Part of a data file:
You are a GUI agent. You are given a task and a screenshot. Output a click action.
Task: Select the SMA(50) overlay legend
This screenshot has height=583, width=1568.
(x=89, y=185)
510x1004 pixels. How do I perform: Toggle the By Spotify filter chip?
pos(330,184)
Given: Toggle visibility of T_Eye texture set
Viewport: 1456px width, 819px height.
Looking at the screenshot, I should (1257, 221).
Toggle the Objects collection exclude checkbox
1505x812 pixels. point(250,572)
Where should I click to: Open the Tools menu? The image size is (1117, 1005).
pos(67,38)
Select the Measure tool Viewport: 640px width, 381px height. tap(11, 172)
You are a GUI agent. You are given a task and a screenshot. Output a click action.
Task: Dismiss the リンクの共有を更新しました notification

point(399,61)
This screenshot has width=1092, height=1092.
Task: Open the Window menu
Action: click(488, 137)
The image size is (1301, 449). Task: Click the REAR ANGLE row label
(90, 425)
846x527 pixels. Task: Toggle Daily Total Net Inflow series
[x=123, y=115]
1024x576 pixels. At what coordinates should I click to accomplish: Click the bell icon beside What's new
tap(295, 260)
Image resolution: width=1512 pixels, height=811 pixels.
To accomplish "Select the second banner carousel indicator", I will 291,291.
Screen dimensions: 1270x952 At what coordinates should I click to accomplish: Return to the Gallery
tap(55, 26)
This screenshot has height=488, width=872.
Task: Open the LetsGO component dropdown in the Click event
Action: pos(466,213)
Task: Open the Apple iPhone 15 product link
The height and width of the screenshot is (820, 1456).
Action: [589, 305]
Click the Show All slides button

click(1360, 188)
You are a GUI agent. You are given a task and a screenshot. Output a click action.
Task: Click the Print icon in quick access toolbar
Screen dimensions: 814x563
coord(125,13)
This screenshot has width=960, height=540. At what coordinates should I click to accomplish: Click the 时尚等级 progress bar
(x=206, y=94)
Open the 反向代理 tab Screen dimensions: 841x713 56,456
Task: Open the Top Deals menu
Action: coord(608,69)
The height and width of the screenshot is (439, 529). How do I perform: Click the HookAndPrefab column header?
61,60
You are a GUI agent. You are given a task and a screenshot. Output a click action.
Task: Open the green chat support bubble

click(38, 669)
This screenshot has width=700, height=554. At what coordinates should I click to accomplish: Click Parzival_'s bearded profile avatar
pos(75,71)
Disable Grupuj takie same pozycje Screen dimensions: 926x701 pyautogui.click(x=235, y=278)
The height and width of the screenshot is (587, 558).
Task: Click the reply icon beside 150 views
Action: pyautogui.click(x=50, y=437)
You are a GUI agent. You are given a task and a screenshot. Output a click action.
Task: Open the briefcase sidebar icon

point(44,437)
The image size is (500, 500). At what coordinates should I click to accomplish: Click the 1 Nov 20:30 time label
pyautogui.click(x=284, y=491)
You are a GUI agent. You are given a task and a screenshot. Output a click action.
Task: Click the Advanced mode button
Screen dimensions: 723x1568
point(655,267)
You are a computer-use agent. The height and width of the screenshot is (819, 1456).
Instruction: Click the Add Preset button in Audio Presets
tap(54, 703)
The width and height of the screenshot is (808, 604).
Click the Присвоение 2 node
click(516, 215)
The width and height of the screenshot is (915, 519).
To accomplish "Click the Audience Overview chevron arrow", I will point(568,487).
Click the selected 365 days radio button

AIM: Return the rows above exactly as they appear, line for line.

FULL ANSWER:
You are a GUI agent. You are given a task and a screenshot. Output a click action.
Task: Select the SMA(50) overlay legend
This screenshot has height=583, width=1568.
(x=89, y=185)
510x1004 pixels. How do I perform: Toggle the By Spotify filter chip?
pos(330,184)
Given: Toggle visibility of T_Eye texture set
Viewport: 1456px width, 819px height.
Looking at the screenshot, I should (1257, 221).
Toggle the Objects collection exclude checkbox
1505x812 pixels. point(250,572)
Where should I click to: Open the Tools menu? The image size is (1117, 1005).
pos(67,38)
Select the Measure tool Viewport: 640px width, 381px height. tap(11, 172)
You are a GUI agent. You are given a task and a screenshot. Output a click action.
Task: Dismiss the リンクの共有を更新しました notification

point(399,61)
This screenshot has width=1092, height=1092.
Task: Open the Window menu
Action: click(488, 137)
The image size is (1301, 449). Task: Click the REAR ANGLE row label
(90, 425)
846x527 pixels. Task: Toggle Daily Total Net Inflow series
[x=123, y=115]
1024x576 pixels. At what coordinates should I click to accomplish: Click the bell icon beside What's new
tap(295, 260)
Image resolution: width=1512 pixels, height=811 pixels.
To accomplish "Select the second banner carousel indicator", I will 291,291.
Screen dimensions: 1270x952 At what coordinates should I click to accomplish: Return to the Gallery
tap(55, 26)
This screenshot has height=488, width=872.
Task: Open the LetsGO component dropdown in the Click event
Action: pos(466,213)
Task: Open the Apple iPhone 15 product link
The height and width of the screenshot is (820, 1456).
Action: [589, 305]
Click the Show All slides button

click(1360, 188)
You are a GUI agent. You are given a task and a screenshot. Output a click action.
Task: Click the Print icon in quick access toolbar
Screen dimensions: 814x563
coord(125,13)
This screenshot has width=960, height=540. At what coordinates should I click to accomplish: Click the 时尚等级 progress bar
(x=206, y=94)
Open the 反向代理 tab Screen dimensions: 841x713 56,456
Task: Open the Top Deals menu
Action: coord(608,69)
The height and width of the screenshot is (439, 529). How do I perform: Click the HookAndPrefab column header?
61,60
You are a GUI agent. You are given a task and a screenshot. Output a click action.
Task: Open the green chat support bubble

click(38, 669)
This screenshot has width=700, height=554. At what coordinates should I click to accomplish: Click Parzival_'s bearded profile avatar
pos(75,71)
Disable Grupuj takie same pozycje Screen dimensions: 926x701 pyautogui.click(x=235, y=278)
The height and width of the screenshot is (587, 558).
Task: Click the reply icon beside 150 views
Action: pyautogui.click(x=50, y=437)
You are a GUI agent. You are given a task and a screenshot. Output a click action.
Task: Open the briefcase sidebar icon

point(44,437)
The image size is (500, 500). At what coordinates should I click to accomplish: Click the 1 Nov 20:30 time label
pyautogui.click(x=284, y=491)
You are a GUI agent. You are given a task and a screenshot. Output a click action.
Task: Click the Advanced mode button
Screen dimensions: 723x1568
point(655,267)
You are a computer-use agent. The height and width of the screenshot is (819, 1456).
Instruction: Click the Add Preset button in Audio Presets
tap(54, 703)
The width and height of the screenshot is (808, 604).
Click the Присвоение 2 node
click(516, 215)
The width and height of the screenshot is (915, 519).
To accomplish "Click the Audience Overview chevron arrow", I will point(568,487).
Click the selected 365 days radio button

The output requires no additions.